**Text under study**
== Segment start ==
Long-term reproductive outcome after hysteroscopic proximal tubal cannulation – an outcome analysis
Correspondence: Dr Jacqueline P. W. Chung, Department of Obstetrics & Gynaecology, The Chinese University of Hong Kong, Prince of Wales Hospital, Shatin, New Territories, Hong Kong, China. Email: email@example.com
The optimal therapeutic method for proximal tubal obstruction (PTO) has yet to be defined. In addition, the reported successful recanalisation rate and reproductive outcome from hysteroscopic proximal tubal cannulation have been inconsistent.
To examine the morbidity and efficacy of laparoscopic–hysteroscopic proximal tubal cannulation for treating PTO.
Material and Methods
This was a retrospective study evaluating 70 infertile women with PTO who underwent laparoscopic–hysteroscopic proximal tubal cannulation in The Prince of Wales Hospital, a university-affiliated hospital, from January 2005 to December 2010. Demographical data and operative details were reviewed. Women were then contacted by phone and completed a structured questionnaire. Recanalisation rate, intra-operative complication, pregnancy rates and pregnancy outcomes were examined.
== Segment end ==
**What needs to be done**
Continue the abstract on reproductive outcome after hysteroscopic proximal tubal cannulation, starting after its last sentence.

**Source information**
== Segment start ==
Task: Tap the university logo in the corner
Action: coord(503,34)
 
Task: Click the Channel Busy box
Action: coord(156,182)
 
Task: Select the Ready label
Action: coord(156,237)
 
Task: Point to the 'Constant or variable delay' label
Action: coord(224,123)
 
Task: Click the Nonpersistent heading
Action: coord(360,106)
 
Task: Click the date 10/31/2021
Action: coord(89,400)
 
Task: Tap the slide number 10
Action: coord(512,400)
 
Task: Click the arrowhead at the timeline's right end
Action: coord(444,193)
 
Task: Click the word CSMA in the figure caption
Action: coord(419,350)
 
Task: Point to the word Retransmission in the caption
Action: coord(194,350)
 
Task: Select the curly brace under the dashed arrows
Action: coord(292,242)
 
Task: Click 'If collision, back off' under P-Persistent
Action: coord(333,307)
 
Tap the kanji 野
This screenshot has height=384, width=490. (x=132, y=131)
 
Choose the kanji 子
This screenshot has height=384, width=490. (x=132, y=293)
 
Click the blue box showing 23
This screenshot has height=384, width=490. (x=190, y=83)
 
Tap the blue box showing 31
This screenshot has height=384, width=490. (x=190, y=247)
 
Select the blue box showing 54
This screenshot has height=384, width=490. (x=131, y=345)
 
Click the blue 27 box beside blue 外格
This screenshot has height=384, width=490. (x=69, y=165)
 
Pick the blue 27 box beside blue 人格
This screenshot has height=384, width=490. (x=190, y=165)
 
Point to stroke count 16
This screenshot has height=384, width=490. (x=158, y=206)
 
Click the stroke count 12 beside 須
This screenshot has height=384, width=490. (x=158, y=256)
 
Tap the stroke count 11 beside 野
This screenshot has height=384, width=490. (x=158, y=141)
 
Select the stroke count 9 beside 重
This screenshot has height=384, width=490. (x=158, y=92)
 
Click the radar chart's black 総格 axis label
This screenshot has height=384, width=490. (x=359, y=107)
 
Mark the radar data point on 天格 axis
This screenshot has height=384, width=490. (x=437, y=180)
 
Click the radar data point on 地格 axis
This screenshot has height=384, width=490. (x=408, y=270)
== Segment end ==
**Expected answer**
Fifty women had successful proximal cannulation on at least one side of the tube, providing an overall successful recanalisation rate of 71.4% per woman and 67.0% per tube. The overall pregnancy rate after successful hysteroscopic proximal cannulation of at least one tube is 55%. The overall mean time to become pregnant from natural conception or via clomiphene induction after successful unilateral or bilateral hysteroscopic cannulation was 10.5 ± 8.9 months. The procedure is associated with minimal morbidity. No prognostic factors were significantly associated with recanalisation and pregnancy rate.
Laparoscopic–hysteroscopic cannulation for proximal obstruction is a procedure with minimal morbidity and a reasonable successful recanalisation rate. It should be considered as an alternative to in vitro fertilisation.